Unser Alltag ist voll von Metaphern. Aber natürlich findet man sie auch überall dort, wo Sprache kreativ verwendet wird: in Gedichten, in Romanen, in Songtexten, in Werbung – und natürlich auf Blogs.

Dein Blog ist ein Business-Blog, dein letzter Blogartikel ist ein Fachartikel und du glaubst, deswegen kommen darin keine Metaphern vor? Ich wette: Wenn du einmal anfängst zu suchen, findest du immer mehr Metaphern – auch an Stellen, an denen du sie nicht vermutet hättest! Und das ist kein Zeichen dafür, dass du dich undeutlich ausdrückst – im Gegenteil: Wie bereits erwähnt, können Metaphern dabei helfen, Dinge zu erklären und verständlicher zu machen. Oder wie erklärt und versteht man sonst so einen abstrakten Begriff wie „Zeit“ – wenn nicht durch einen leichter zu verstehenden Begriff wie „Geld“?

Mehr als Nerdwissen

Was hat man davon, diese Alltagsmetaphern erkennen und finden zu können? Nun, einmal ist es natürlich Angeberwissen. Falls z. B. die Dating-App deines Vertrauens dich eines Tages mit einem Kognitive-Linguistik-Nerd matchen sollte, könntest du ihn mit deiner Weisheit beeindrucken. 😉

Aber tatsächlich ist es weit mehr als unnützes Nerdwissen. Zum Beispiel kann man Metaphern auch bewusst für bestimmte Zwecke einsetzen. So werden Metaphern häufig in Werbung und Marketing verwendet, um Produkte und Dienstleistungen zu erklären oder um die Zielgruppe neugierig zu machen. Auch in Blogartikeln sind Metaphern wertvoll, z. B. um den Artikel interessanter oder abwechslungsreicher zu gestalten oder um komplizierte Sachverhalte leicht verständlich vermitteln zu können.

Mir als Linguistik-Nerd macht es auch einfach Spaß. Ich entdecke inzwischen überall Metaphern. So wurde für mich z. B. Musik hören zu einem ganz anderen Erlebnis, da ich immer wieder wunderbar kreative Metaphern in Songtexten entdecke.

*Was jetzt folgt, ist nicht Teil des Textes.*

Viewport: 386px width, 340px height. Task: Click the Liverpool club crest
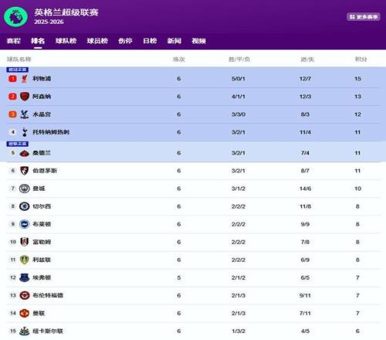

Vielleicht fällt dir jetzt auch die eine oder andere Metapher ein, die du vorher nie als Metapher erkannt hättest? Aus deinem Lieblings-Song, aus deinem neuesten Blogartikel oder aus dieser nervigen Werbung, die immer wieder kommt? Schreib es mir gerne in die Kommentare!

 

P. S.: Schlaue Bücher für alle, die neugierig geworden sind und mehr wissen wollen

  • Lakoff, George & Johnson, Mark. 1980. Metaphors We Live By. Chicago: University of Chicago Press.
  • Kövecses, Zoltán. 2010. Metaphor: A Practical Introduction. 2nd Edition. New York: Oxford University Press.